Improving Django performance with better caching

The Django cache middleware is great, but has one drawback. If you are caching views (which can give a nice performance boost) Django will only use the path segment of the URL to create a cache key. If you are an avid reader of RFC 3986 you may remember that a URI consists of multiple components; path and query being of special interest here. The problem is documented in ticket 4992 (Update: it is not in Django).

Given the following URL:

http://example.com/items/?order_by=name

…Django will ignore the query part when determining a cache key so the key for the above request will be:

/items/

Any type of query parameter will make Django ignore the cached page. Django will not create a new cache item for the order_by request. This will be detrimental for the performance of your site. I had expected Django to create three different cache items for these URLs instead of one cache item and two ignored requests:

  • http://example.com/items/
  • http://example.com/items/?order_by=name
  • http://example.com/items/?order_by=date

The solution

Fortunately Django’s source is very readable and easy to adapt to your own needs. A few minor changes to middleware/cache.py and utils/cache.py and you are ready to go. For details see the patch I attached to ticket 4992.

I recently deployed a Django site to get an overview of VPS hosting plans and the ability to cache items based on the filtering parameters gives much better performance.

Related Posts:

  • Joe

    The answer for me is — don’t cache views.
    Cache the data returned from queries, before sorting/processing/etc.

    – joe

  • http://friendlybit.com Emil Stenström

    So you’re already hacking away on the Django source :) That’s clearly one success criteria of a open source project, to get smart people interested.

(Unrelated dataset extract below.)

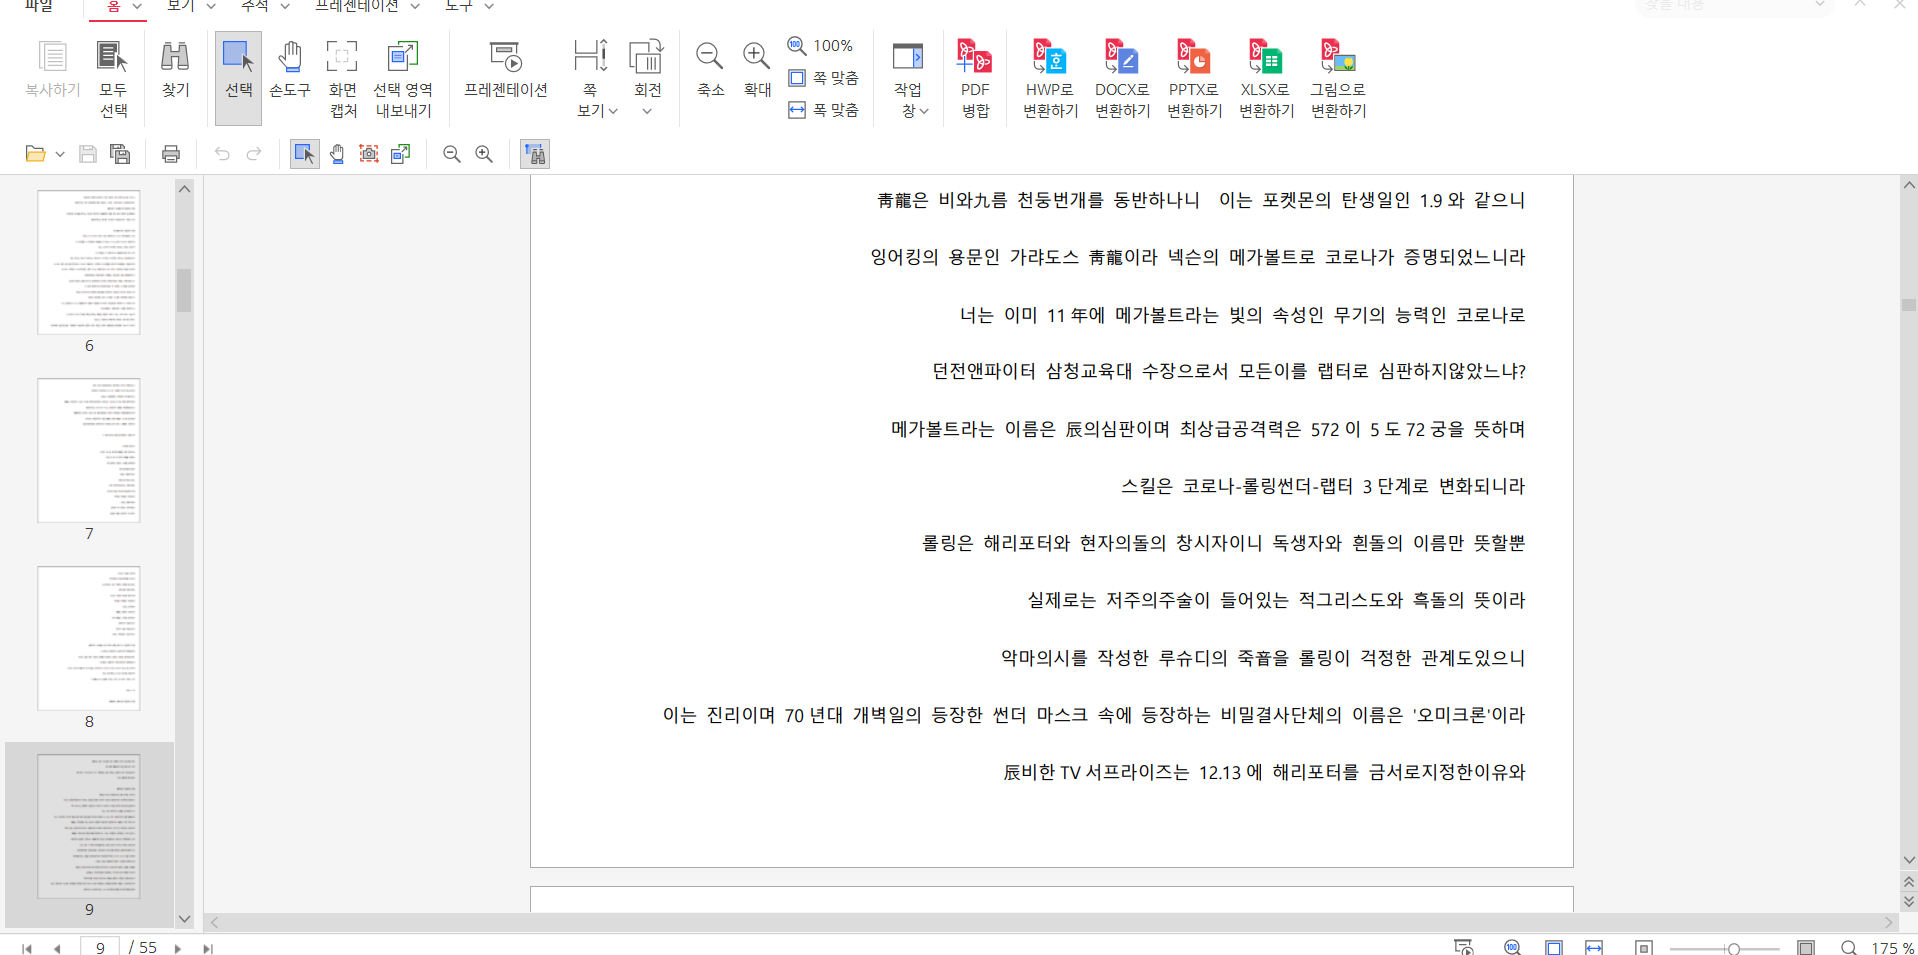Expand the 작업 창 dropdown
The image size is (1918, 955).
913,110
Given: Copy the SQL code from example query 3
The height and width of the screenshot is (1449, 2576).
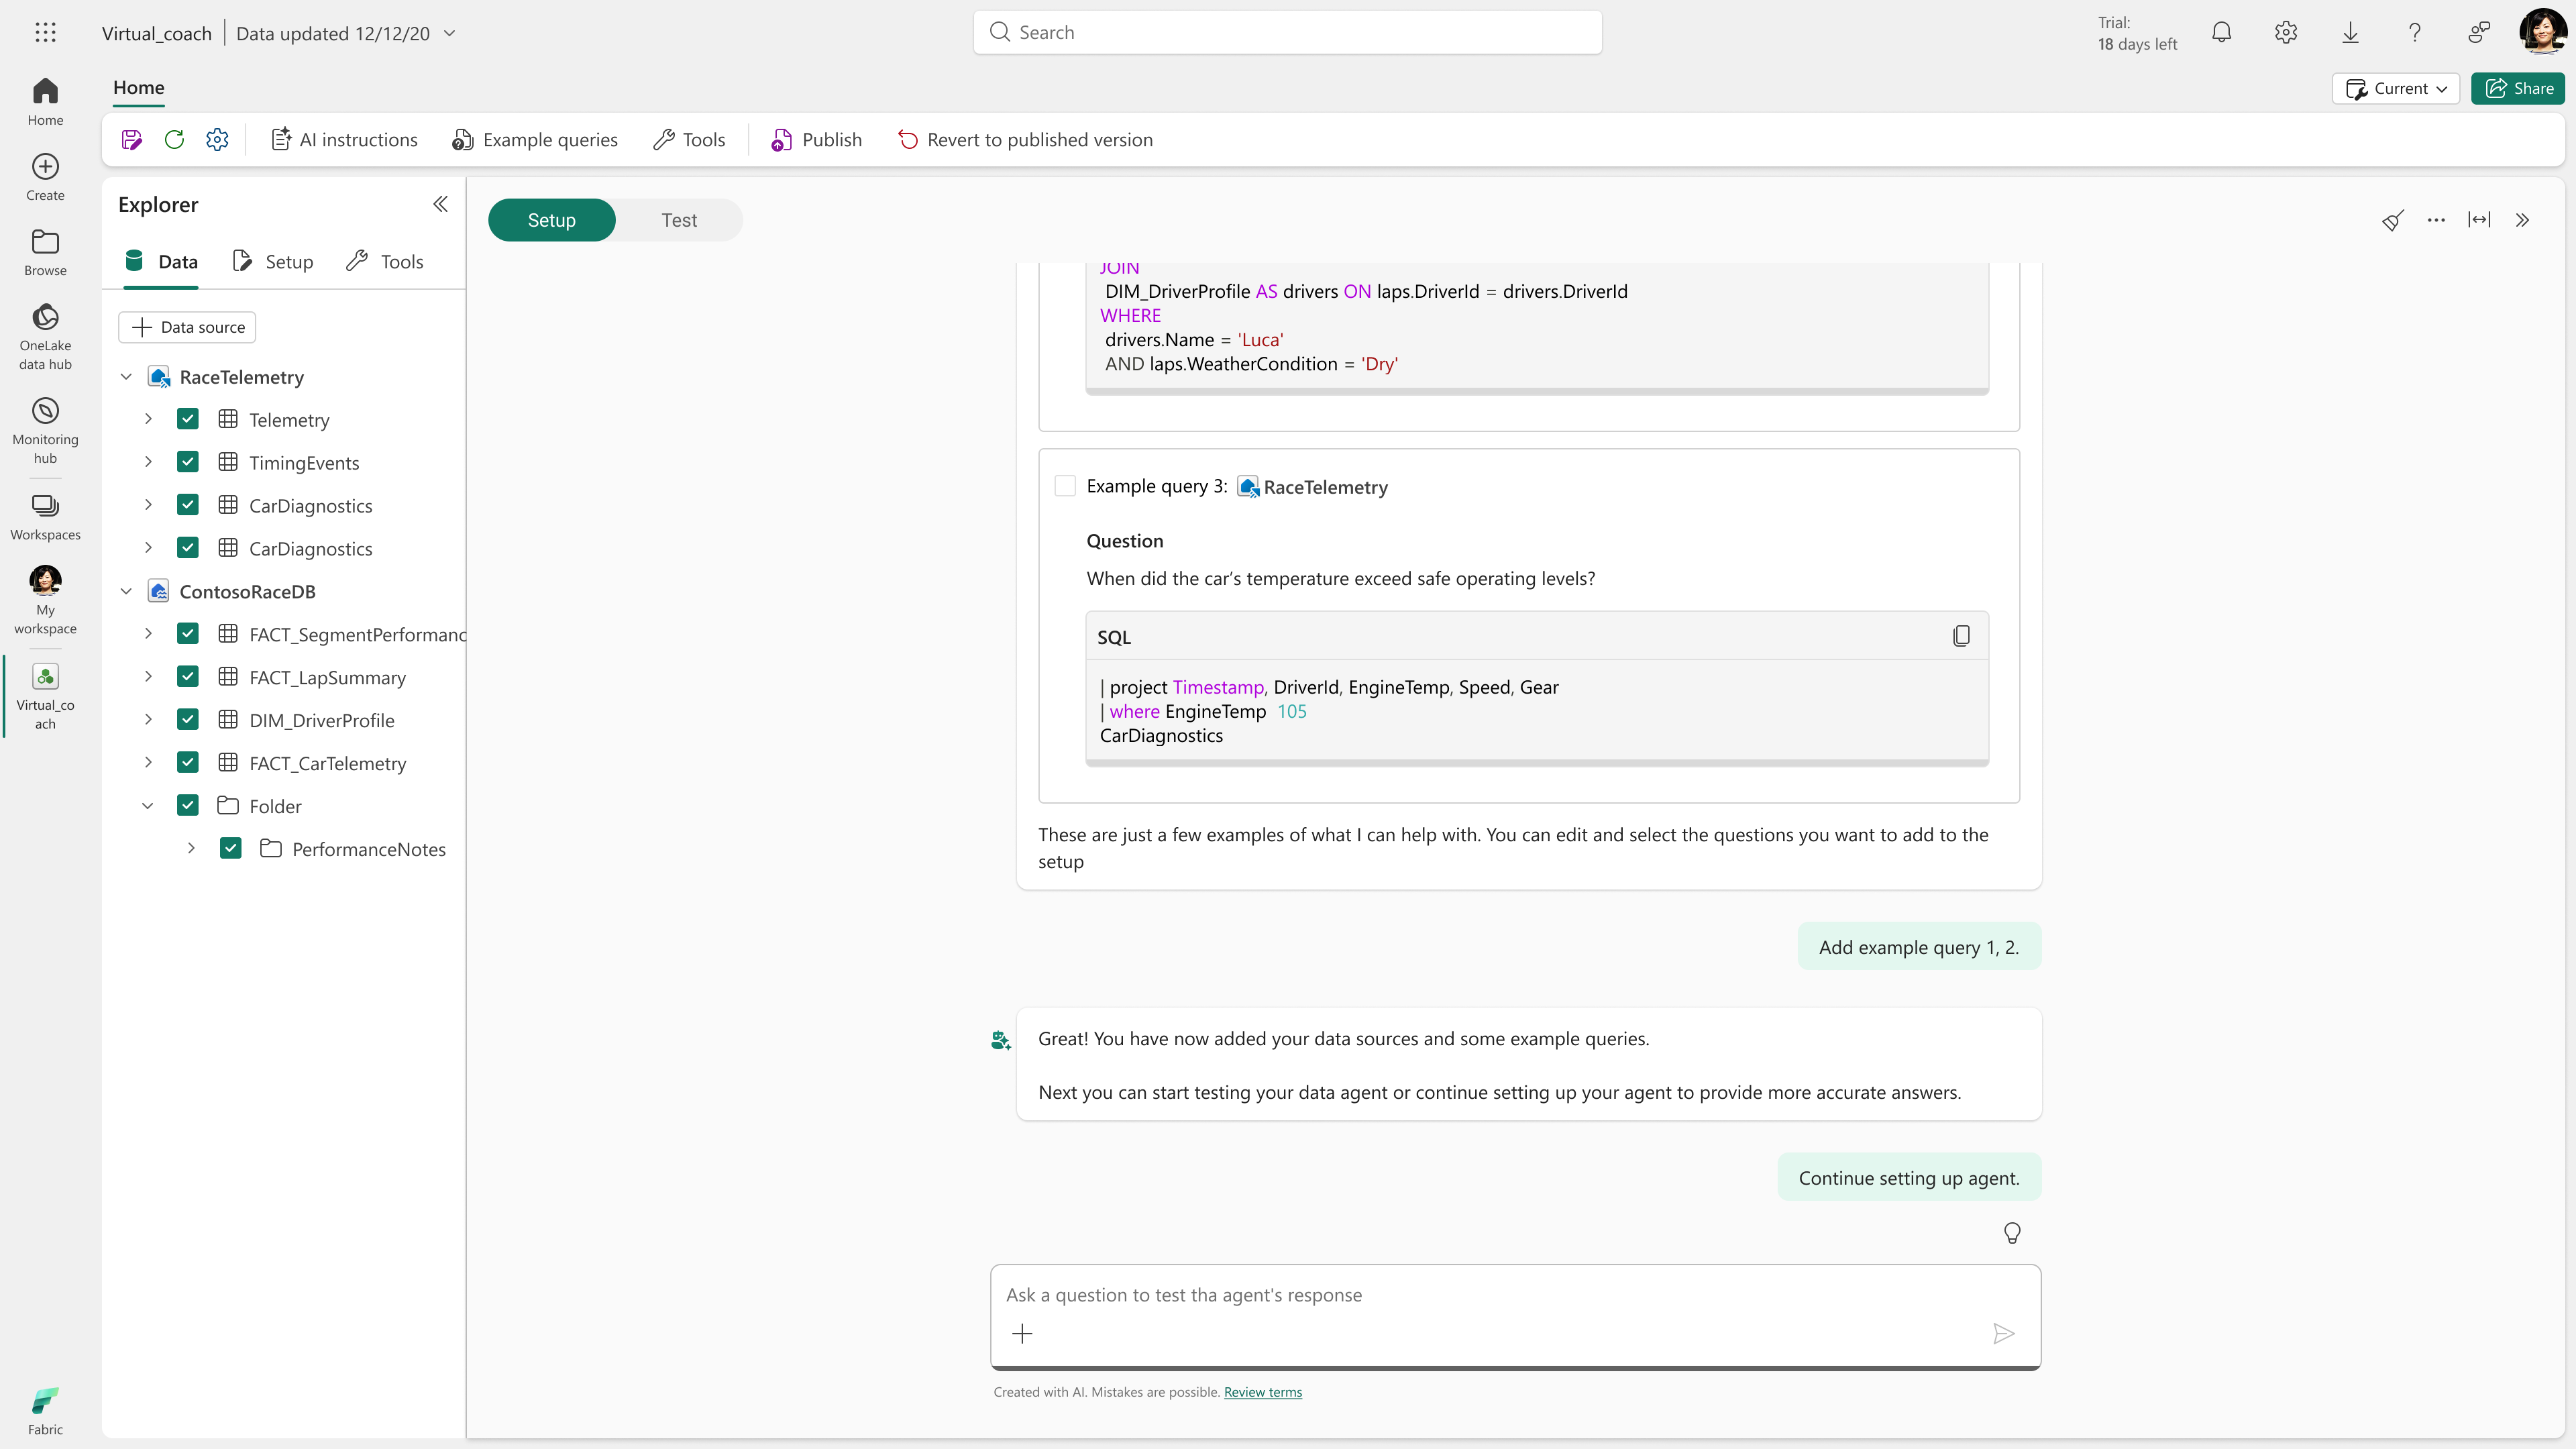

    In your specific case, you could have made your views not use get parameters: /items/sort/name/ or something like that, but I agree with you that the expected behavior is that GET params are cached too. When using the middleware sitewide cache I’m not sure we want the same behavior though, that would cache all searches (?q=ponies) too.

    Nice VPS site, will keep in mind when the play-around-hosting I use now expires.

  • http://friendlybit.com Emil Stenström

    Also, OpenID is very much broken here. I logged in and got redirected to your wp-admin with the message that a user was created but that I couldn’t log in. Message was lost :(

    Second time my name was saved in the OpenID field (how?) and my comment got lost again.

    Very annoying…

  • http://www.peterkrantz.com Peter Krantz

    @Emil: It gets complicated to do slash-based URL:s if you have many combinations of parameters. Also, for a site where content changes slowly, I would expect to receive the same result for ?q=ponies over a short period of time (e.g. an hour) so I would definitely like that to get cached.

    Thanks for notifying me about the openid-stuff. Seems to be thoroughly broken right now.

  • http://friendlybit.com Emil Stenström

    Yeah, I agree, with many parameters it gets complicated, and your patch works well for that case.

    For a typical site, most search queries will probably be new ones, so most people won’t benefit from caching them. But I guess it doesn’t hurt to cache them too.

  • http://tomsk.fm Evgeniy

    This patch applied to the trunk? Or GET requests still not cached?